§ TASK DETAILS
In the entries that follow, find the line containing "認定講師一覧 (229, 2322)"; from there, copy every line exactly through the line containing "Déclaration de Durabilité (665, 1085)".

Stored data entries:
>>

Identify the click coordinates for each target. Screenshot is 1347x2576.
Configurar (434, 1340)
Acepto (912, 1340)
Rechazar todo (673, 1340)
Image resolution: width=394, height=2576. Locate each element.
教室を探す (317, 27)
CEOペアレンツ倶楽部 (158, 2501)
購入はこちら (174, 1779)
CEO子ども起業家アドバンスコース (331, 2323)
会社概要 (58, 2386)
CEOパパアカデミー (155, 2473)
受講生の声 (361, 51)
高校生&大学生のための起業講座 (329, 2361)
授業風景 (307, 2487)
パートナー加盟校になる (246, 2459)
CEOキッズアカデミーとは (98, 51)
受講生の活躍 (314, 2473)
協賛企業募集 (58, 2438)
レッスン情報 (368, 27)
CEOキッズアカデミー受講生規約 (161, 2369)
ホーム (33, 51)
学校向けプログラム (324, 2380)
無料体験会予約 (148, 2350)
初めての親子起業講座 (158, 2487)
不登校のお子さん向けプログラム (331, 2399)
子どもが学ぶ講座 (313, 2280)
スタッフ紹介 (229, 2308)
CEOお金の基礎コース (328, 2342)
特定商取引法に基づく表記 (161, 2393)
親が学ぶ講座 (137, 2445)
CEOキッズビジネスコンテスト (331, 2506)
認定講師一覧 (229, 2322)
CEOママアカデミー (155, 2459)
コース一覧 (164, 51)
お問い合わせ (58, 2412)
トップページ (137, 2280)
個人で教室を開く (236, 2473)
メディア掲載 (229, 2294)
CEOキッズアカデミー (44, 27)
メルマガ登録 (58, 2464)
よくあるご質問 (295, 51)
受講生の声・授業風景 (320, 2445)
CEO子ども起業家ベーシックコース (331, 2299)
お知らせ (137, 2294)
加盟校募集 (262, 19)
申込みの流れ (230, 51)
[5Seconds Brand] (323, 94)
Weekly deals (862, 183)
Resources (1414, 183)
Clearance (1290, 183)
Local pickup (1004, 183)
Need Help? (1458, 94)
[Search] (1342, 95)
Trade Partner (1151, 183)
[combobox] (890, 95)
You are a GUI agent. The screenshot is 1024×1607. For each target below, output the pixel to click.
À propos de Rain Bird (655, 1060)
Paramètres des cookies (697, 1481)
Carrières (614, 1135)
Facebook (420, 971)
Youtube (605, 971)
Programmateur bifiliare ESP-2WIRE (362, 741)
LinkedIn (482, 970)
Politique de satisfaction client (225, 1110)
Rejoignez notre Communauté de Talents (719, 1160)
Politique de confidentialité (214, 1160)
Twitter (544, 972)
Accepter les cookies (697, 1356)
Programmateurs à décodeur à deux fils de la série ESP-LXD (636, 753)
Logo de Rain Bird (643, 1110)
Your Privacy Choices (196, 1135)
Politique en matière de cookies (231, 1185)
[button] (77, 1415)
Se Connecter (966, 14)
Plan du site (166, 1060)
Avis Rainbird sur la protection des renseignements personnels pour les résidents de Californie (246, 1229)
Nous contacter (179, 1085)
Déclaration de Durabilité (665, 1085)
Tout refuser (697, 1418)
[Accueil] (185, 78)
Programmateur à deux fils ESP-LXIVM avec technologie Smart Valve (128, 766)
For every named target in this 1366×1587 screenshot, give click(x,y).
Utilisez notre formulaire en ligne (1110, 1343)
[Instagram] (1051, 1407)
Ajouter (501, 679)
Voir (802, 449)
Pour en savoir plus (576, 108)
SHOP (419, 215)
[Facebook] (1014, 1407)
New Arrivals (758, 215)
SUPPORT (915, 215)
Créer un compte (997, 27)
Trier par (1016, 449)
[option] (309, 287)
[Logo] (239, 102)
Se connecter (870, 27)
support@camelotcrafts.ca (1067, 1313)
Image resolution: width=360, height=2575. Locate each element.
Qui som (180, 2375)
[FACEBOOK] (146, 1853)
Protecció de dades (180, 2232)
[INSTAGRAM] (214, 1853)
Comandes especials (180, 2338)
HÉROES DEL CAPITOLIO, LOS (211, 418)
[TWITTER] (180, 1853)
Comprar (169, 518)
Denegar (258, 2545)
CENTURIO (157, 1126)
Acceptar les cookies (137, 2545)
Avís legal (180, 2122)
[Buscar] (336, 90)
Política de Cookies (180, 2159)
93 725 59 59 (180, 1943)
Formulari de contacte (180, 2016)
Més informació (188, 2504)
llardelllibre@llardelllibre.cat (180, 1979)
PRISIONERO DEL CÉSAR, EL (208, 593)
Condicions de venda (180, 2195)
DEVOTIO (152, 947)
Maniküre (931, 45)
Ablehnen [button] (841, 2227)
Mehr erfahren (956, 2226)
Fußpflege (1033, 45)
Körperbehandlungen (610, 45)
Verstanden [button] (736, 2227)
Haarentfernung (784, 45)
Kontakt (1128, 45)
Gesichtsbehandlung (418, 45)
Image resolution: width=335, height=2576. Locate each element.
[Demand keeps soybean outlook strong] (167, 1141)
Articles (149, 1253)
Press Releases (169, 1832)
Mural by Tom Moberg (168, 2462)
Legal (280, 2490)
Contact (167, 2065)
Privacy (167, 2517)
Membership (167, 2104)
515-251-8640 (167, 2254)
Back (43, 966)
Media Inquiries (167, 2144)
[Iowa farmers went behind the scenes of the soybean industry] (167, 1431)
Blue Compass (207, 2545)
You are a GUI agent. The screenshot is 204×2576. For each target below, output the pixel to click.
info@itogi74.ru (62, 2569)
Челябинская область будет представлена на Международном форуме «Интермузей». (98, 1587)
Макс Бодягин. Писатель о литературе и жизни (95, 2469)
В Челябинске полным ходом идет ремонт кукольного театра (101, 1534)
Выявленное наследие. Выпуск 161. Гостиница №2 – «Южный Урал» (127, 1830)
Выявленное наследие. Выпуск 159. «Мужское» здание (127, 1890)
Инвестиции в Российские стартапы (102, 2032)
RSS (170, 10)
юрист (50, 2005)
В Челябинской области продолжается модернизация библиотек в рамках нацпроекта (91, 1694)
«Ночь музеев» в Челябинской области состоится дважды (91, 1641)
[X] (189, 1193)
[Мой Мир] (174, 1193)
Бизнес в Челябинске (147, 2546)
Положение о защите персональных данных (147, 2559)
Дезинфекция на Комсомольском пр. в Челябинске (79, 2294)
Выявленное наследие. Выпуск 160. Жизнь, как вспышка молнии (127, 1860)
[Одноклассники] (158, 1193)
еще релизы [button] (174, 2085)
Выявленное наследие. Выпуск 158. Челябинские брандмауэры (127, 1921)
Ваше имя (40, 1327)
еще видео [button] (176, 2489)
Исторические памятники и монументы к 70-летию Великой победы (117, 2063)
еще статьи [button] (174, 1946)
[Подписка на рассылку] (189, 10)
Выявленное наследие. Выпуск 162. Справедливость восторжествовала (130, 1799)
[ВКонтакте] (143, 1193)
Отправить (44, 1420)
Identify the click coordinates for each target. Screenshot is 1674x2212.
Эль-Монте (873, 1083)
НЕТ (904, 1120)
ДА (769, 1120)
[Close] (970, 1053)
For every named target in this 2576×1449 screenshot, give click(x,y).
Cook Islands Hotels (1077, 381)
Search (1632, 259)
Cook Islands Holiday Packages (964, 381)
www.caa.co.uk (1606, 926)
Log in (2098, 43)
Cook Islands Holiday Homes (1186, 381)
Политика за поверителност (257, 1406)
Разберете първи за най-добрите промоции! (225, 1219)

<<

§ OUTPUT
認定講師一覧 (229, 2322)
CEOママアカデミー (155, 2459)
コース一覧 (164, 51)
お問い合わせ (58, 2412)
トップページ (137, 2280)
個人で教室を開く (236, 2473)
メディア掲載 (229, 2294)
CEOキッズアカデミー (44, 27)
メルマガ登録 (58, 2464)
よくあるご質問 (295, 51)
受講生の声・授業風景 (320, 2445)
CEO子ども起業家ベーシックコース (331, 2299)
お知らせ (137, 2294)
加盟校募集 (262, 19)
申込みの流れ (230, 51)
[5Seconds Brand] (323, 94)
Weekly deals (862, 183)
Resources (1414, 183)
Clearance (1290, 183)
Local pickup (1004, 183)
Need Help? (1458, 94)
[Search] (1342, 95)
Trade Partner (1151, 183)
[combobox] (890, 95)
You are a GUI agent. The screenshot is 1024×1607. For each target below, output the pixel to click.
À propos de Rain Bird (655, 1060)
Paramètres des cookies (697, 1481)
Carrières (614, 1135)
Facebook (420, 971)
Youtube (605, 971)
Programmateur bifiliare ESP-2WIRE (362, 741)
LinkedIn (482, 970)
Politique de satisfaction client (225, 1110)
Rejoignez notre Communauté de Talents (719, 1160)
Politique de confidentialité (214, 1160)
Twitter (544, 972)
Accepter les cookies (697, 1356)
Programmateurs à décodeur à deux fils de la série ESP-LXD (636, 753)
Logo de Rain Bird (643, 1110)
Your Privacy Choices (196, 1135)
Politique en matière de cookies (231, 1185)
[button] (77, 1415)
Se Connecter (966, 14)
Plan du site (166, 1060)
Avis Rainbird sur la protection des renseignements personnels pour les résidents de Californie (246, 1229)
Nous contacter (179, 1085)
Déclaration de Durabilité (665, 1085)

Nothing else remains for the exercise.